From (really) clueless to self-employed in two years

I am a writer.

It took me a very, very long time to come to terms with the fact that writing is the only thing I’ve ever wanted to do.

To get to that, I had to talk myself out of the belief that I’m just a tiny piece of a corporate machine and that writing is just a hobby, an unachievable dream, an unrealistic career.

I’m feeling grateful and somewhat privileged to proudly be doing the job I am today — crafting words with a purpose behind them in order to help businesses achieve their goals — and all on my terms.

Grateful, because I’m healthy, with a roof over my head, an infinitely supportive husband who’s with me literally every step of the way, loving family and friends, and a desire to always learn and become better at everything I do.

Somewhat privileged, because the circumstances played to my favor so many times in my life.

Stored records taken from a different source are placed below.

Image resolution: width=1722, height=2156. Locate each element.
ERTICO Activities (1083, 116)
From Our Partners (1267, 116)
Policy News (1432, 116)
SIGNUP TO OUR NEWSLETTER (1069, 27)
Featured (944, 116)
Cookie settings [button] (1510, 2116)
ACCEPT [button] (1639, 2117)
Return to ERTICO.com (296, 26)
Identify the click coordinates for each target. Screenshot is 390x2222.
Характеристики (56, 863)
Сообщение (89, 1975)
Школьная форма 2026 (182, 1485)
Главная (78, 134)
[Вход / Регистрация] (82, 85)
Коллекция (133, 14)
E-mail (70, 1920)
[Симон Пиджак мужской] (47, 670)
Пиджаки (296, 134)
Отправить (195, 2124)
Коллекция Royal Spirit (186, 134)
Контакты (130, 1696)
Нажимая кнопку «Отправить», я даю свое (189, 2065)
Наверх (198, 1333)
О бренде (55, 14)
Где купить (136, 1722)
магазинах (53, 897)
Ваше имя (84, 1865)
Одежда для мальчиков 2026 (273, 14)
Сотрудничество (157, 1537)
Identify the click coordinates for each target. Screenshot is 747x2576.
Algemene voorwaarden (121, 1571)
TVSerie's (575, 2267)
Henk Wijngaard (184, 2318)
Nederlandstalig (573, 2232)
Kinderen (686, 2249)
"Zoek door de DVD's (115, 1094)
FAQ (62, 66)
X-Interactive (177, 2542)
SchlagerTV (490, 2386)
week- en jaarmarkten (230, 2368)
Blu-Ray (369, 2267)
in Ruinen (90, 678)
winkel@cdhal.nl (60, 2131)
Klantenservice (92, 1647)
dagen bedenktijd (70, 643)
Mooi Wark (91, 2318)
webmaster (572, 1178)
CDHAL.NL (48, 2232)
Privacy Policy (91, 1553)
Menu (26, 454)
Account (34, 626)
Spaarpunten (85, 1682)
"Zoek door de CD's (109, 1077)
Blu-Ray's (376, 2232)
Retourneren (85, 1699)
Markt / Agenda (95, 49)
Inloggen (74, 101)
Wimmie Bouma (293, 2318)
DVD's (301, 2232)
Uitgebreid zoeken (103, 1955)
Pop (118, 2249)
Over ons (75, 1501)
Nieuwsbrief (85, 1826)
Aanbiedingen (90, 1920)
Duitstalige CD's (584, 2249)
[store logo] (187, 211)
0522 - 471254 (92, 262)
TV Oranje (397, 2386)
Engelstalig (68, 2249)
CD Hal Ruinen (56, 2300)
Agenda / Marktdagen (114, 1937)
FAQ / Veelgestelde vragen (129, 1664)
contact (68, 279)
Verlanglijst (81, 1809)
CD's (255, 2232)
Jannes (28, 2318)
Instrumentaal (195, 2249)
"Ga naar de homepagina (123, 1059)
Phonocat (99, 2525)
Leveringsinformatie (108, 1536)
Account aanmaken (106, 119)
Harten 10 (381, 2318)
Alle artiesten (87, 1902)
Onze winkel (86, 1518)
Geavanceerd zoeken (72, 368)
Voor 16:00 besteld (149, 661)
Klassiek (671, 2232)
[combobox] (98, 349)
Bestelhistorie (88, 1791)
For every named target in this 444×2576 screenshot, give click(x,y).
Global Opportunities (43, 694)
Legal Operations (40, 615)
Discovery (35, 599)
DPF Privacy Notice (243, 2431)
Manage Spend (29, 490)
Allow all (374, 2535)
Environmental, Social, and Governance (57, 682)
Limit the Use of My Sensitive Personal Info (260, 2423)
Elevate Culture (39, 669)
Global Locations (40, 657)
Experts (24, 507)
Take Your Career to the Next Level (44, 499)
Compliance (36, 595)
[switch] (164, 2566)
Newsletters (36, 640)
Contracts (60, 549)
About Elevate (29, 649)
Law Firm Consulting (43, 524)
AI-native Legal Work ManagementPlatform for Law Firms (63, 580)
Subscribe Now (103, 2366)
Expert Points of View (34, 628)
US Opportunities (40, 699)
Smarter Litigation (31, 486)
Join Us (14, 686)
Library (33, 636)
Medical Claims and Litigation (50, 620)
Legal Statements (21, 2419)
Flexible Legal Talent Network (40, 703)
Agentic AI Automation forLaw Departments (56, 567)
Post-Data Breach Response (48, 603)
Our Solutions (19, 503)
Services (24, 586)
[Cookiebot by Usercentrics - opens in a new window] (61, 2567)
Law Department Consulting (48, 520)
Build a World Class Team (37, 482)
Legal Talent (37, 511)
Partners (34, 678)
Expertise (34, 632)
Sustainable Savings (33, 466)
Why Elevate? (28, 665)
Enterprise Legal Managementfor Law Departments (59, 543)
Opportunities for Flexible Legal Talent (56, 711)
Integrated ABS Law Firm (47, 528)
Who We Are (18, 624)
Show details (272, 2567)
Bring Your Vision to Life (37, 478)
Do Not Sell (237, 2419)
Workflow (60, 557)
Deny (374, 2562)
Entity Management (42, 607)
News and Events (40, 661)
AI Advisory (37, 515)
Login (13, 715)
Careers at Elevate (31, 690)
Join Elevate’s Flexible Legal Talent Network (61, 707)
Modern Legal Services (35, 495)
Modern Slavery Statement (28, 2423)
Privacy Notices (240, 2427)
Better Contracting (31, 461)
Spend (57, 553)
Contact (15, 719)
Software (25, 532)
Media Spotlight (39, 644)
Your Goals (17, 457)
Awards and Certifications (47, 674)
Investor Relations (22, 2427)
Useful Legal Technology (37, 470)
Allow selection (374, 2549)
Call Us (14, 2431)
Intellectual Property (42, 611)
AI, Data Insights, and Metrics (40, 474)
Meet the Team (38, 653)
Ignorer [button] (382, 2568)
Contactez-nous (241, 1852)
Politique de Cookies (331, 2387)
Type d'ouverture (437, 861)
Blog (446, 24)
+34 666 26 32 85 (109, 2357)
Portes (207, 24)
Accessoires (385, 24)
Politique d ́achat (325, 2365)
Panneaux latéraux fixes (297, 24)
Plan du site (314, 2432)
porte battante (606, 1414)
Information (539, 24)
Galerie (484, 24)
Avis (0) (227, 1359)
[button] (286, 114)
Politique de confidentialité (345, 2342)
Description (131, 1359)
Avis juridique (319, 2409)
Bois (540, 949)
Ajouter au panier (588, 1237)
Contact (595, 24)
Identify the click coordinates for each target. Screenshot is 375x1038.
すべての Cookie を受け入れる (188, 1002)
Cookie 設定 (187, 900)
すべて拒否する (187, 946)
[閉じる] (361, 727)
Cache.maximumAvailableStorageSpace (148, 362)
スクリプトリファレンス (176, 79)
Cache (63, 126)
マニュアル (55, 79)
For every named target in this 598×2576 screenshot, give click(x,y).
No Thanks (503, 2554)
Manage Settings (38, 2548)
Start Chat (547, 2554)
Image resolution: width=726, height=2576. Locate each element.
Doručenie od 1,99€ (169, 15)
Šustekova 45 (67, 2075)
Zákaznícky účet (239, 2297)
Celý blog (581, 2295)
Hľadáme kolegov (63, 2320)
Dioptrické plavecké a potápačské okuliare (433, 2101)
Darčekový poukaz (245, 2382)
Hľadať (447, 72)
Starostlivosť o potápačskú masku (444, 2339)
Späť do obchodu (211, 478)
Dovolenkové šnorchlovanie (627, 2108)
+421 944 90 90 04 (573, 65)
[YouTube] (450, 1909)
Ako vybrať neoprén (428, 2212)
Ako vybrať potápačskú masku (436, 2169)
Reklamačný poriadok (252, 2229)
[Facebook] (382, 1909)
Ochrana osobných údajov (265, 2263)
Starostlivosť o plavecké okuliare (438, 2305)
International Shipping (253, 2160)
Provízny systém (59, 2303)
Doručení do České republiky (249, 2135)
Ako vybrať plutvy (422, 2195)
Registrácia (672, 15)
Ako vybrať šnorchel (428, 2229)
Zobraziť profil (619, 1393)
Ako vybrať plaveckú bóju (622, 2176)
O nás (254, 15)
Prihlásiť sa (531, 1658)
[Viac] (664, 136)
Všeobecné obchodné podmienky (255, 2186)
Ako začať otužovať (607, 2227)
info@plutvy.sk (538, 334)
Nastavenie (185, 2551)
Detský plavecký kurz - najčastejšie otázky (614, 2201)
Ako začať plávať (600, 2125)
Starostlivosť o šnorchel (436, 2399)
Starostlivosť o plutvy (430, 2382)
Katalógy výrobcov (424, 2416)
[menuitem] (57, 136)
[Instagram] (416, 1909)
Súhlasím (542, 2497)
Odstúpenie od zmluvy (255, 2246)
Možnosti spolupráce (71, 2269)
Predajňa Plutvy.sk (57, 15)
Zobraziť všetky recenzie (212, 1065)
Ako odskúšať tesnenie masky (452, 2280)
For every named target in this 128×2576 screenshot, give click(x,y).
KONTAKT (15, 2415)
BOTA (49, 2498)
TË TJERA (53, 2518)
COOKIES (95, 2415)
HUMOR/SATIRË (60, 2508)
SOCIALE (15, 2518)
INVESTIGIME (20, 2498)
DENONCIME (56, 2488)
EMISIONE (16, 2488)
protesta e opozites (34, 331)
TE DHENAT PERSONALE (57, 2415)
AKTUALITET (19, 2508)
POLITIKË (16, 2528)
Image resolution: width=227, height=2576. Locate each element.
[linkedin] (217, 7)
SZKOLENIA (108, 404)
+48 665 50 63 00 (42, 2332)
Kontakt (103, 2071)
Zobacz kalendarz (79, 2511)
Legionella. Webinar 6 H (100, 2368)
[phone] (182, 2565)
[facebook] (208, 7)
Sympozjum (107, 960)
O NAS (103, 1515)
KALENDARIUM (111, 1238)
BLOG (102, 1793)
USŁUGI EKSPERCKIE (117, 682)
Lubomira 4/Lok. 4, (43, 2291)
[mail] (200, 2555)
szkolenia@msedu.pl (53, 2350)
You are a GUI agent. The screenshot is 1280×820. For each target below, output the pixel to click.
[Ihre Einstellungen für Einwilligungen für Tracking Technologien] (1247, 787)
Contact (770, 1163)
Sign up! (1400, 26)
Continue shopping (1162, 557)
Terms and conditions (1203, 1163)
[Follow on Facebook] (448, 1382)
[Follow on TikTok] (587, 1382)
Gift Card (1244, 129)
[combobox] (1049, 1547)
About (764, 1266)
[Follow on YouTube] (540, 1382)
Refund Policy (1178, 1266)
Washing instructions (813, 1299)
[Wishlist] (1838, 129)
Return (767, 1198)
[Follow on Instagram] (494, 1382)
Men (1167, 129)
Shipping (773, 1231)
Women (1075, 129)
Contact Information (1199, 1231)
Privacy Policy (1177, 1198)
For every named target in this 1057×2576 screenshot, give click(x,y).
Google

I grew up learning English since I was about 8 years old (I’m Croatian, hence not a native English speaker). I get to now live in Ireland, a country that has given me so much so I can grow. I’m surrounded by people who, in one way or another, lift me up and encourage me to pursue my better self.

And now that that’s out of the way… Let me tell you — in a condensed version — how I ended up having a writing career.

My formal education

First things first, you should know that I wanted to be a writer and a journalist since very early age, probably while I was still in primary school and I hadn’t yet entered even my teen years.

I got into gymnasium, learned three languages, got into the journalism college and obtained a bachelor’s degree in TV journalism and a master’s in journalism. I was over the moon about it.

I tried getting jobs in journalism, but they all required more experience than I had, even though I had some time in multiple TV and radio stations under my belt.

During my studies, I worked at a telecommunications company as a salesperson, through a student-type arrangement. That certainly didn’t help in my search for a journalism job.

My early corporate jobs

After I’ve finished my classes but still had to finish my thesis, I’ve moved to Dublin with my husband (then boyfriend). It was originally a 6-month plan (we’re now nearing our 4th year here — go figure).

Because of what seemed like a short-term plan, I just wanted to get any job. So I ended up in telecommunications retail for a couple of months. After that, I got a job as a salesperson in the headquarters of a humongous telecommunications provider, and it seemed like I’ve accomplished SO MUCH by doing that. (Silly me.)

Several months later, I’ve lost that job, and I walked out of that building completely lost, clueless, choking in tears and empty inside.

We had just decided to stay in Dublin a while longer, and that day literally took the reason for me to stay here away.

So now what?

My time of struggle and my silenced creativity

Two years ago, almost to the day, this is where I was. Out of the job that I didn’t enjoy, not sure what I’m really doing in a foreign country, and not sure what I want to do with my life.

I kind of knew I wanted to write — and my husband kept encouraging me to pursue it — but all the writing jobs (and even content marketing jobs) that I kept coming across required much more experience than I could prove. In this process, I fell in love with the idea behind content marketing and writing with purpose, so I kept learning about it.

So I kept sending my applications, and when I wasn’t doing that, I networked and kept on meeting some remarkable people that way. And guess what? There were people who realized I had a journalism background and gave me some freelance writing gigs.

It was awesome!

It wasn’t enough to keep me going financially, though, and my job hunt went on. Eventually, I got a job in a large and well-known education company that covered several digital marketing areas, and I was a part of a team that planned and produced these courses.

It was a brilliant opportunity for me to learn SO much and work with some incredible people. A huge thing I’m grateful for.

BUT… Over time, I realized I spent most of my time researching and writing about digital marketing instead of practicing it. So my side-gig pursue kicked off again, and the creativity I didn’t get in my job, I fulfilled that way.

I spent 18 months in that job, until it got to a point when I knew I’m going to regret not investing all of my time in my passion.

So I quit!

My desire to learn (and never stop)

During all that time, I never stopped upgrading my skills and chasing my better self. I read and wrote constantly. I wrote for free. I wrote for not-so-great rates. I wrote on my travel blog. I tested and researched strategies so I could make myself a better content marketer and writer.

I invested money in some brilliant courses, resources, and conferences. I asked people who were ahead of me for a chat. I sometimes spent all evenings and entire weekends on something that never gave me immediate results.

But you know what? In those two years, I turned into a person I never thought I would — I developed confidence and guts that were completely unknown to me not that long ago.

And when I left my job earlier this year, I replaced the corporate salary I had with the freelance income entirely (and went over it) in the matter of weeks.

It was all a result of a lot of effort over almost all of these two years, and for much of it, I felt clueless and had no idea if any of it will pay off. But I kept at it.

Trust me — hard work always pays off.

When I published my most recent article here on Medium, so many of you reached out to me telling me you feel the same. Now that you have a bit more of my context, I want to hear from you again — let me know where you are on your path to an independent writer!